Around 14th–16th centuries the Jews in Poland were relatively well-off, compared to Jews in other European countries or non-nobles in Poland, as shown by the term Paradisus Judaeorum (Jewish Paradise). At the onset of the 17th century, religious tolerance common began to give way to the Catholic Counter-Reformation. From the middle of the 14th century to the end of the 15th century, there were 20 anti-Jewish riots on the territory of Poland and Lithuania; while from 1534 to 1717 there were 53.

Wars of the mid-17th century resulted in vast depopulation of the Commonwealth, as over 30% of the about 10 million population has perished or emigrated.

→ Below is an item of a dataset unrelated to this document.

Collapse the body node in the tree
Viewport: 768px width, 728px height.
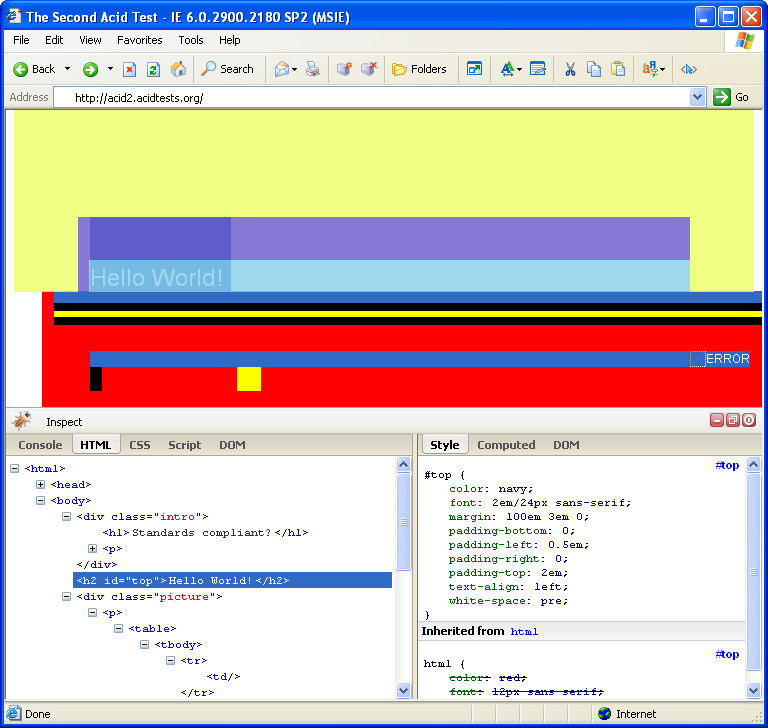coord(41,500)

In the related 1648–1655 Cossack anti-Jewish pogroms, during the Khmelnytsky Uprising, 18,000–20,000 Jews were killed on Ukrainian territories out of a total population of 40,000.

On the other hand, despite the mentioned incidents, the Polish–Lithuanian Commonwealth was a relative haven for Jews when compared to the period of the partitions of Poland and the PLC's destruction in 1795 (see Imperial Russia and the Soviet Union, below). After an assassination attempt on the life of Alexander III of Russia, in the 1880s Russian Imperial forces began to settle Russian-speaking Lithuanian Jews in Polish-speaking areas. Financially and politically, cultural conflict emerged between the Russian-speaking Jews supported by the Russian Empire and the Poles.

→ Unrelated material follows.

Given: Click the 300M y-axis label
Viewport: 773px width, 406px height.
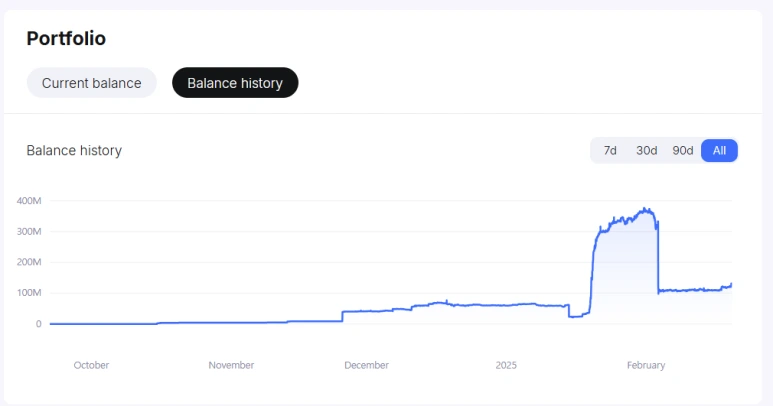Looking at the screenshot, I should [29, 231].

Leon Khazanovich, a leader of Poalei Zion, documented anti-Jewish pogroms in 105 towns and villages between November and December 1918. Antisemitism abounded in Poland after Poland's sovereignty restoration, which included the 1937 imposition of numerus clausus upon Polish universities to restrict Jewish student admission.

While there are many examples of Poles rescuing Jews in the Holocaust, there are also instances of antisemitic incidents, when the Jewish population was certain of the indifference towards their fate from the Christian Poles. The Polish Institute of National Remembrance identified 24 pogroms against WWII Jews, the most notable of which occurred in Jedwabne in 1941. A number of incidents were recorded right after WWII (see anti-Jewish violence in Poland, 1944–1946). During the Cold War, the lingering antisemitism was exploited by the Soviet-backed communist regime to offset political threats, especially in the 1968 Polish political crisis:

The collapse of communism in Poland in 1989, allowed for the re-examination of Jewish-Polish history, with a number of events, including the Jedwabne pogrom, being discussed openly for the first time. Violent antisemitism in Poland in the 21st century is marginal compared to elsewhere. In 2022, the American civil rights group Anti-Defamation League (ADL) conducted a global survey on antisemitism. It found that 35% of Poland's people "harbour[ed] antisemitic attitudes", the second highest among the 10 European countries surveyed. Notably, the percentage was significantly lower than the previous ADL survey. Whereas, the Czulent Jewish Association, a Polish Jewish group, reported in 2023 that 488 antisemitic incidents had been recorded in 2022, 86% of which involved online harassment and insults. It noted that "Jew" was often used to smear a perceived enemy as "disloyal, an outsider and unpatriotic." Meanwhile, as per the OSCE Office for Democratic Institutions and Human Rights (ODIHR), of the 440 hate crimes prosecuted by the Police of Poland in 2022, 20% were antisemitic hate crimes, while only 6% were "anti-Muslim" hate crimes.

During Hanukkah of 2023, Polish MP Grzegorz Braun used a fire extinguisher to put out the menorah after a lighting ceremony in parliament. As a result, the Polish parliament stripped him of his immunity, allowing for his potential prosecution. On 1 May 2024, the Nożyk Synagogue in Warsaw was hit with three firebombs by a 16-year old. Poland's President Andrzej Duda condemned the firebombing.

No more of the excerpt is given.